* Work instruction: Could you retype only the lines from the one containing "The width and height of the screenshot is (474, 267)." through the final line of the entries, both included, skipping any images?

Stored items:
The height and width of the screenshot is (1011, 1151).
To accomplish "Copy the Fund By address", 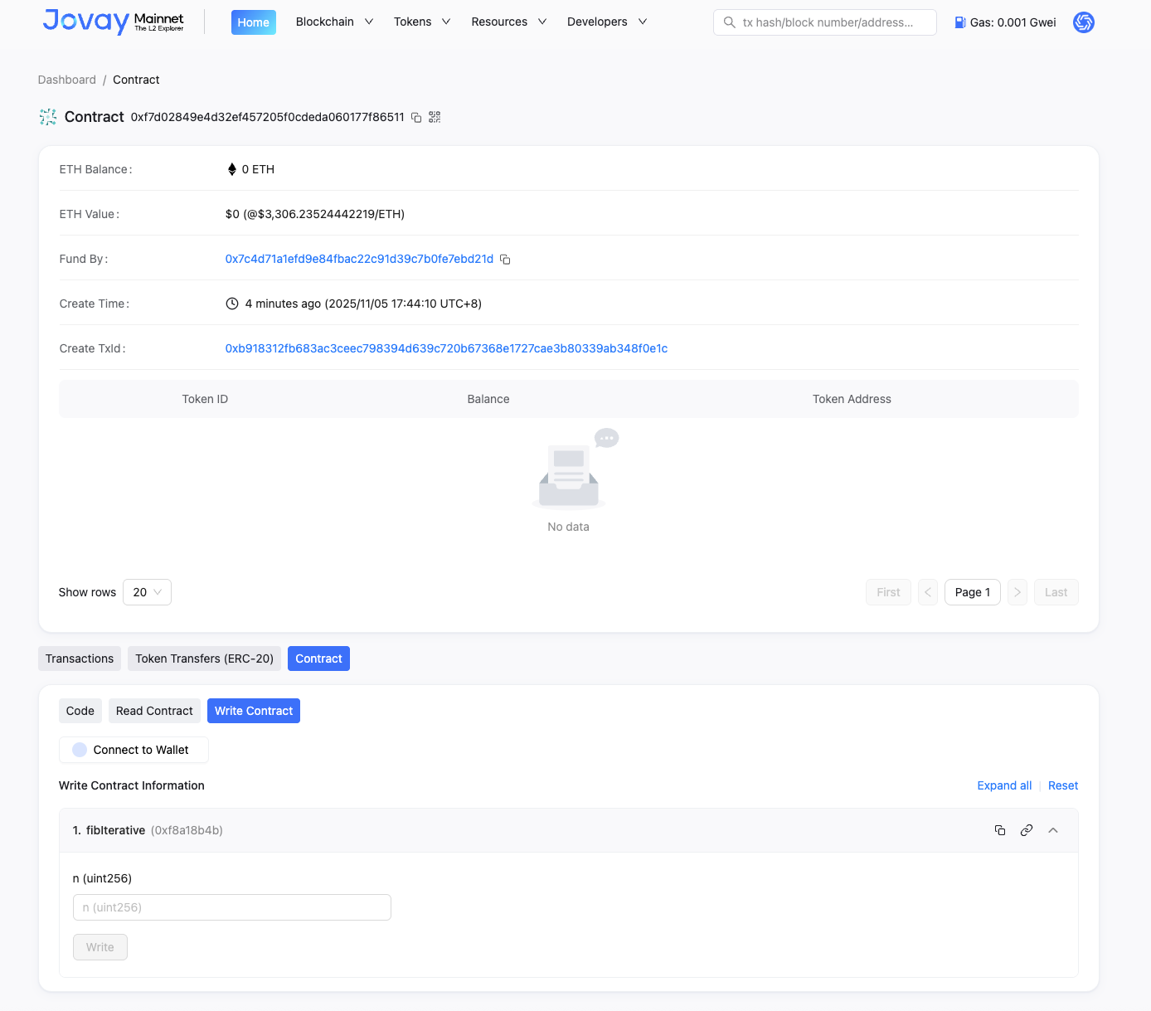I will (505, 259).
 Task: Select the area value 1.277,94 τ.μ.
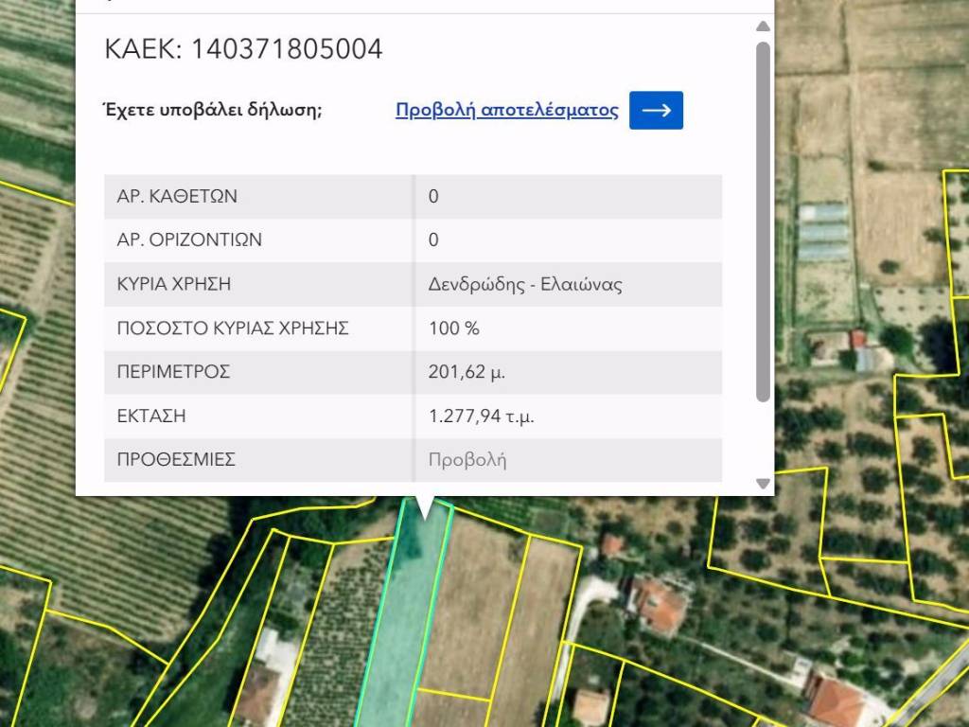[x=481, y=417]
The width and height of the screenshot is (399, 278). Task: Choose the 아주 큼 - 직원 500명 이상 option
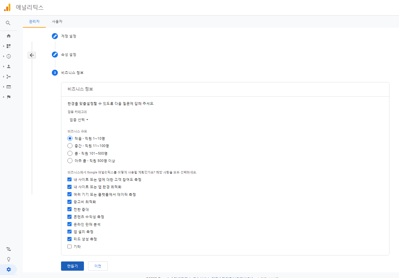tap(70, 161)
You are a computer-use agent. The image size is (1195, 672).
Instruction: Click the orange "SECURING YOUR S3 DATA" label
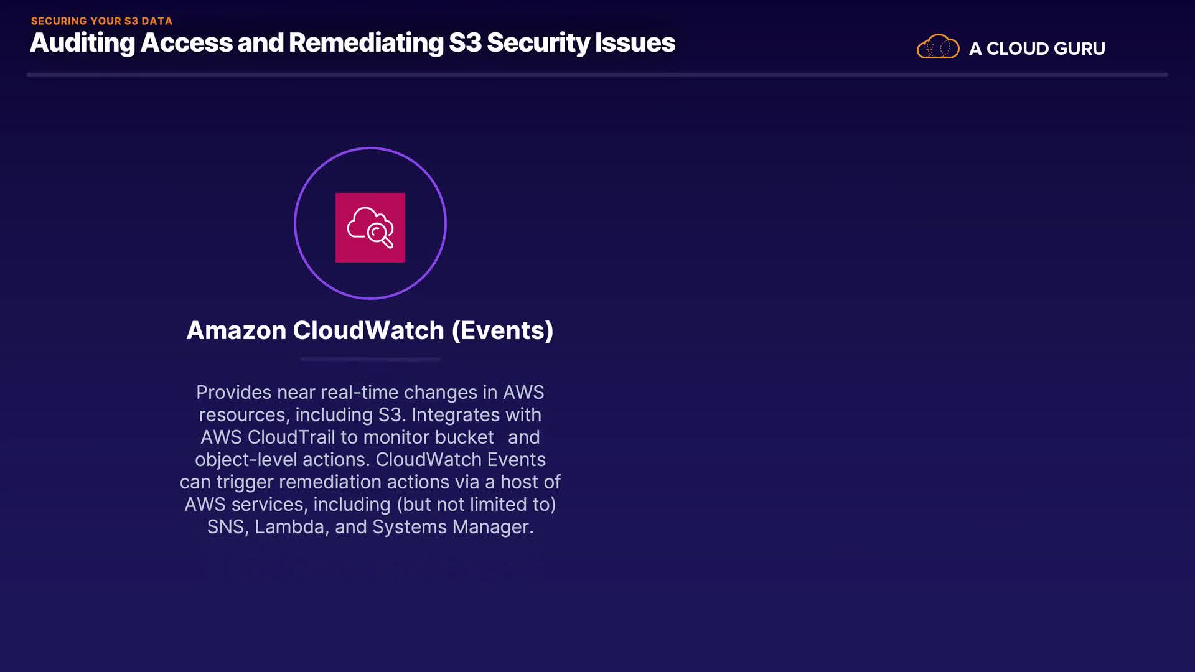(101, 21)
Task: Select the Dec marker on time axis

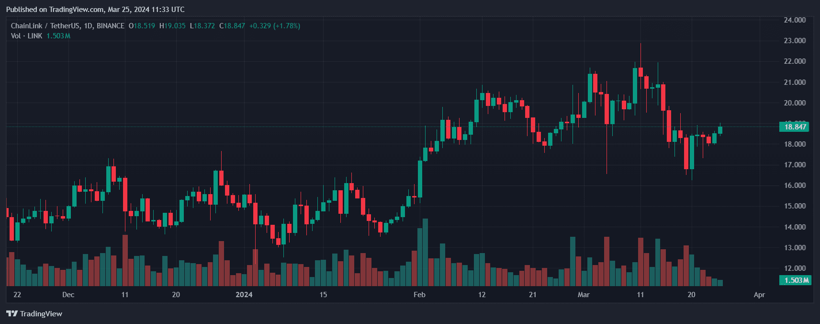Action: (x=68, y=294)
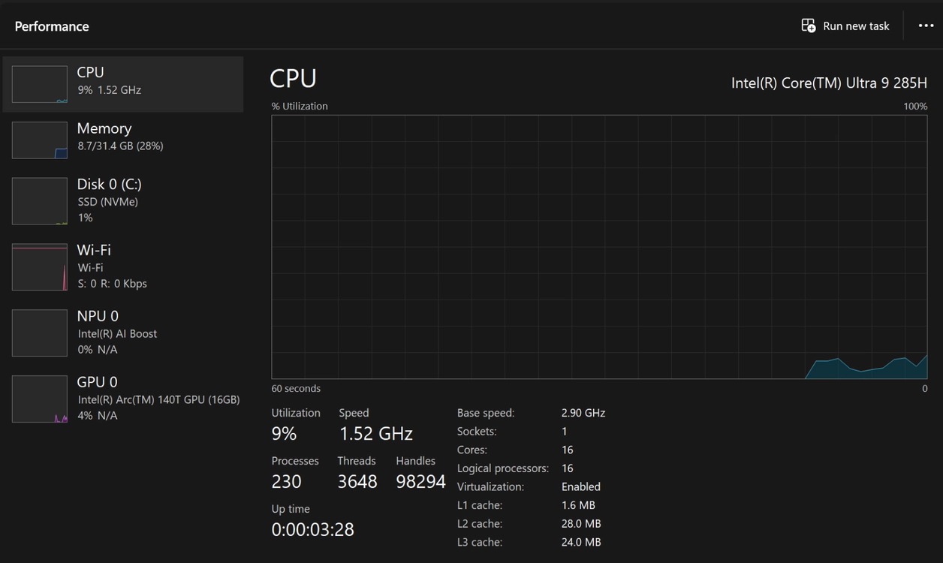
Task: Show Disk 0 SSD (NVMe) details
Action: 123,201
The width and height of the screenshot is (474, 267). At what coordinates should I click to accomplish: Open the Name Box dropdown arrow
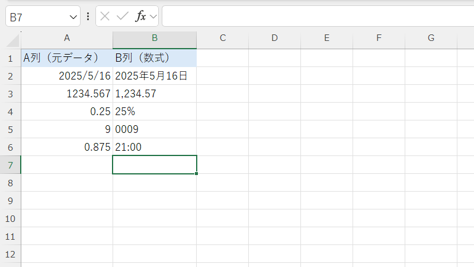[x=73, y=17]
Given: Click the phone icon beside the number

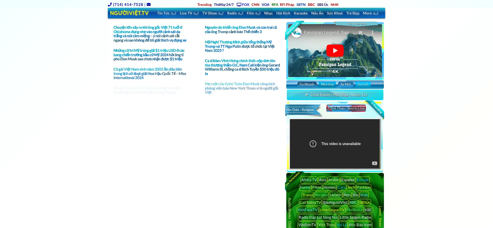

* Output for this exercise:
The width and height of the screenshot is (474, 267). At what coordinates should I click to accomplish: Open the Name Box dropdown arrow
[x=73, y=17]
Given: Click the phone icon beside the number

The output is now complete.